“I would rather come back without my arms and legs then come back without my brother,” said a World War II veteran. He and his brother were part of the June 6, 1944 D-Day invasion. His brother was killed the first day. This poignant example of loyalty to a loved one can be seen in Ken Burns’ remarkable World War II documentary, “The War”.

Sadly, this kind of loyalty is rare. What’s equally sad, though the anger that boils up in me when I encounter it delays my feeling sorry for the perpetrator, are the people who tell others they can be counted on if times get tough when, in truth, the can’t be counted on at all. I call it lip-service loyalty. Lip-service loyalists are more than willing to say they are loyal to others as long as they don’t have to be loyal to others.

For those of you who fall into this lip-service category, let me just say, shut your mouth. I mean it. Shut-up. You do damage and wound when you offer up some gussied up sentence about how loyal you are and how much you care. Those who believe you get badly wounded when they find out you are a bullshit artist, an earlier term for the lip-servicers among us.

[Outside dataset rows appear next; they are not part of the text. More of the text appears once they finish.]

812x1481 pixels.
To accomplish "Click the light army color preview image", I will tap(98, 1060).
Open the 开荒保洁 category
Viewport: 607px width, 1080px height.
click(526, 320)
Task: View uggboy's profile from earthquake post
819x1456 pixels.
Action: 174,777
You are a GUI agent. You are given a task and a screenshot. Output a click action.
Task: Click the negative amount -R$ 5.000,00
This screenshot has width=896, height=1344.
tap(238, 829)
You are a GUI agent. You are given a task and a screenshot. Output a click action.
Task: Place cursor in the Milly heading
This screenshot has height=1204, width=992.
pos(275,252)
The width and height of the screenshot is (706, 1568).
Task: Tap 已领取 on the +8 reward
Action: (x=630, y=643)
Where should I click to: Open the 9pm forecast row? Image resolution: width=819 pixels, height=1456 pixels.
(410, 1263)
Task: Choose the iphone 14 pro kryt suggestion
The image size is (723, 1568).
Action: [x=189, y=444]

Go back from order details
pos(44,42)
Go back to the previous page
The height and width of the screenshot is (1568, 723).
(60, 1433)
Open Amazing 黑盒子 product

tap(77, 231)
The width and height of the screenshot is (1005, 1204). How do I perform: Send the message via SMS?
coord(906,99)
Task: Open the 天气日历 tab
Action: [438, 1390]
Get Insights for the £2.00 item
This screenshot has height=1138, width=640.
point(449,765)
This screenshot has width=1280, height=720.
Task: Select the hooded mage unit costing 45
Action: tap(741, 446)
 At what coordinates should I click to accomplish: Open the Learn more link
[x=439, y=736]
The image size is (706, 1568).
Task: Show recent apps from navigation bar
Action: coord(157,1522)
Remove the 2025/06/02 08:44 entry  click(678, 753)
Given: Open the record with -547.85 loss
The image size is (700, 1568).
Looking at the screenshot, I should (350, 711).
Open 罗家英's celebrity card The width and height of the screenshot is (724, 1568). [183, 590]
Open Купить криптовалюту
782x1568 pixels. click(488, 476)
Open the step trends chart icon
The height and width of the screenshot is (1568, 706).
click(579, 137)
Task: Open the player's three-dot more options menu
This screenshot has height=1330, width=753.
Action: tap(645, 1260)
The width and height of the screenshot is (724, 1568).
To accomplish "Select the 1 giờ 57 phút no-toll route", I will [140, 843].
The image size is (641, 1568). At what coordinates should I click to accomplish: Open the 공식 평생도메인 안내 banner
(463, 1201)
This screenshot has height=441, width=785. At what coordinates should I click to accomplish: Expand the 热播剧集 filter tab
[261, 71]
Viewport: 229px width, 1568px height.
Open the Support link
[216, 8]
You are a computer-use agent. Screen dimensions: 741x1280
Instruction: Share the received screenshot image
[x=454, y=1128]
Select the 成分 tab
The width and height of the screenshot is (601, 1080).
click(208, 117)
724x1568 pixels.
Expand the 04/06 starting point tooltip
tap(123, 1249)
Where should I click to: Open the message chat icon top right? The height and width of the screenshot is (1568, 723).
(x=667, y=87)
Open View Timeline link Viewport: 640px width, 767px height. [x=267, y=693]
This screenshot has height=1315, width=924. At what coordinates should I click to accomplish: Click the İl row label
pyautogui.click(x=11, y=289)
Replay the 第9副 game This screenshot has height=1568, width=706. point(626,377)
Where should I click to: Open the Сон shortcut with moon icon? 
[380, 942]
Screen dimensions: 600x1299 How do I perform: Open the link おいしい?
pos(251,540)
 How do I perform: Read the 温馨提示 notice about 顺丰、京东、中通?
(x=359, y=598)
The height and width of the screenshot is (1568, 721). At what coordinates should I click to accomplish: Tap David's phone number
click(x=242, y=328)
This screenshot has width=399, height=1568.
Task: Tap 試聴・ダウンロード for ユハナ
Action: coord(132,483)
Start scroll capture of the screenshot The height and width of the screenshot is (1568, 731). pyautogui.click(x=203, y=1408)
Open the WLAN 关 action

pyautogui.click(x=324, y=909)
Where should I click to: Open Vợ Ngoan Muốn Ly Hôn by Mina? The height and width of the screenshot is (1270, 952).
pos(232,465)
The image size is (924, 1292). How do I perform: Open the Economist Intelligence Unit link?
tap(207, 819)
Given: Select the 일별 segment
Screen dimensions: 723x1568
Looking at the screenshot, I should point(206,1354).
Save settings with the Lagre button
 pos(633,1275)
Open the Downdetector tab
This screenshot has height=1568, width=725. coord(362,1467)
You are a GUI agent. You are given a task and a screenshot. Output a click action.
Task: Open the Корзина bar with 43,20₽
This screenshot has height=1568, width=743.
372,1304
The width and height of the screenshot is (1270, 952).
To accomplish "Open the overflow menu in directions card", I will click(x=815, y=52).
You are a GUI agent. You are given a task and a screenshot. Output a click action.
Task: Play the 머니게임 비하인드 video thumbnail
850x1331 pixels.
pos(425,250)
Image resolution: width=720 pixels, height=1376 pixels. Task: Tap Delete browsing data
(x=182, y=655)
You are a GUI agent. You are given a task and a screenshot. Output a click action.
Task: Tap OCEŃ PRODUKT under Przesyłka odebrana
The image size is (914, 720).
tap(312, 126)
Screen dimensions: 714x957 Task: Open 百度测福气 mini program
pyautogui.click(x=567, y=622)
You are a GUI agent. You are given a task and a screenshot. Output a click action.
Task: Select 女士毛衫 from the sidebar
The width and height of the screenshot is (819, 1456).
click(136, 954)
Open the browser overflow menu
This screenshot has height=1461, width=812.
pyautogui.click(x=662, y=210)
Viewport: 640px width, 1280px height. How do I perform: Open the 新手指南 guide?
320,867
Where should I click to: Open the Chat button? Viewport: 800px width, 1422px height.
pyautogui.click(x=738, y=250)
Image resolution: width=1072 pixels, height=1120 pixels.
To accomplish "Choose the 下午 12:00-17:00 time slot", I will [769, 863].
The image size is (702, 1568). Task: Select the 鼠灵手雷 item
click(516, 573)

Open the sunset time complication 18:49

I am not saying there is no loyalty out there. Recently I took a truly hard hit in life and even wrote an e-mail to those I believed in asking for help. In response ,some folks have been breathtakingly loyal and helpful. And then there were those who didn’t respond at all and those who said they would help and never did. Some years ago I would have told this latter group to go fuck themselves. But I think I’ll just let it go. And that’s not lip service.